So Greater Manchester now has a commissioner for walking and cycling – Chris Boardman.
This is good news! Boardman, like so many other transport cycling campaigners, comes from a sports cycling background, yet he seems to totally understand transport cycling.
Although I did criticise him for overstating the effects of liability insurance legislation a few years back, nearly everything Boardman says is absolutely spot on.
I was particularly impressed when watching this video, in which, after Mayor of Greater Manchester Andy Burnham speaks of the job as being “for cyclists”, Boardman immediately clarifies his position:
“My job as I see it is not actually for ‘cyclists’ – it’s for normal people in normal clothes doing normal things, getting from A to B and using bikes and walking to do it, and we’ll only do that if it looks easy, it’s appealing and it’s right in front of me.
“So our job – my job – is to make sure that that space is there, that safe space, a genuinely viable, attractive option for people to move around by bike.”
Gets a thumbs up from me!
And although Mayor Burnham sometimes seems to be a bit confused about the difference between sport and transport, Boardman appears to have confidence in the Mayor that his intentions are right.
And the intentions really do need to be right, because the city is failing to achieve its goals so far.
Good intentions from 2013 failed to materialise
In 2013, Transport for Greater Manchester revealed their plan for cycling, which aims to increase transport share from 2% to 10% of journeys within 12 years (i.e. by 2025).
Their targets at the time included doubling the number of people cycling by 2015 (did that happen, anyone?) and to complete seven cycleways running into the city centre by 2016.

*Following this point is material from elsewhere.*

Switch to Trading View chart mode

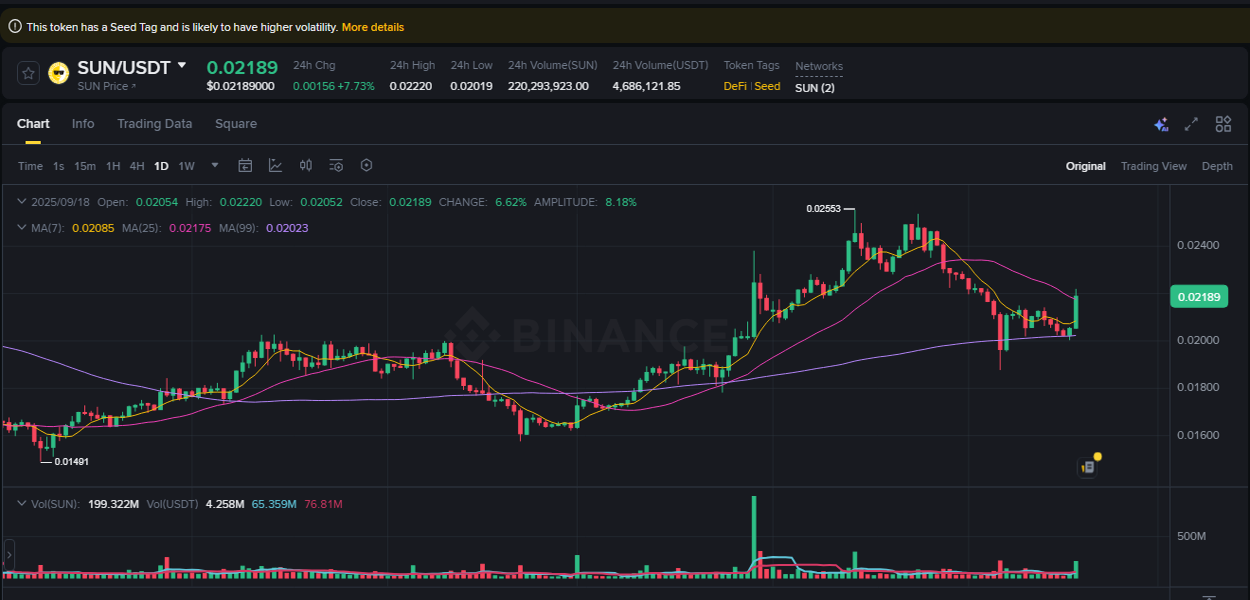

Now here we are, four years after the plan was released. One third of the allotted time has passed, so surely they are well on their way to achieving these goals? Are there seven safe cycleways full of smiling citizens?
It seems not.
As far as I know, only one of those cycleways was completed, and mostly to a very poor standard. (In short, some of the bus stop bypasses are okay, but nearly all the rest needs a real highway engineer to redesign it.)
So now Greater Manchester has just eight years to create radical change on a massive scale.
Meeting these targets – which they set themselves, remember – will mean an intense programme of road rebuilding . It will mean removing car parking spaces and blocking off side-roads. It mean making changes that some people will vociferously disagree with. It will mean having the political courage to push those changes through for the greater good.
Hope and cynicism
I hope that Boardman has the political power and authority to overrule the pro-motor dinosaurs who are no doubt entrenched within Greater Manchester’s roads authorities. (I can’t imagine it’s the only part of the UK without such people in local government?!)
I hope that Boardman has the honesty and integrity to tell us if his work is being frustrated by said dinosaurs. And if those dinosaurs get their way, I hope he has the courage to say publicly, “this road design isn’t good, I do not approve of it.”
There will be challenges ahead. The usual anti-cycling fear-mongers will now be sharpening their pens, pitting cycling against walking and against people with disabilities, they’ll be preparing tales of lost business and “traffic chaos” (just as shopkeepers in the Netherlands did in the 1970s before they learned that cycling was their friend, not their foe).
I admit, I do remain cynical. I worry that the role of commissioner could be intended to placate progressive transport campaigners, someone to distract activists and soak up dissent. I also worry that the authorities in Greater Manchester don’t have the desire or knowledge to make good on their promises, as we’ve already seen.
But I have lots of confidence in Chris Boardman. He really does seem to get transport cycling, perhaps more than any other prominent figure in the industry. He’s seen what real cycling infrastructure looks like, and he knows how it can transform a city for the better.
(And I’m sure he has no desire to be sidelined into acting as a mere PR mouthpiece wheeled out occasionally to greenwash some half-baked road design or promote some soft-measures fluff.)
So I hope my cynicism is proven wrong. I hope that in a few years I can look back on this post and say, “hey you miserable git, you were wrong – Chris Boardman and TfGM are transforming the area into an efficient, clean, modern metropolis!”
Real change, real people
I’ve got good reason to hope that my cynicism is proven wrong – I’ve got family in Manchester, one of whom is a young boy of 2.
In 2025, he’ll be 10.
Will he have anything like the freedom that children in Dutch cities have? Will he cycle to school with his friends, without his parents worrying about him, as is the norm here in the Netherlands? Will they cycle together as a family on a weekend, as I see so many families doing here in Groningen?
Or will he be like my 8 year old niece in Leeds, who walks only from the front door to the car, to be driven everywhere thanks to a city council which has spent 50 years making sure its residents have no other decent option?
So, as you can see, I really want Chris Boardman to succeed – because that means that Greater Manchester succeeds, which means a better environment for everyone who lives there.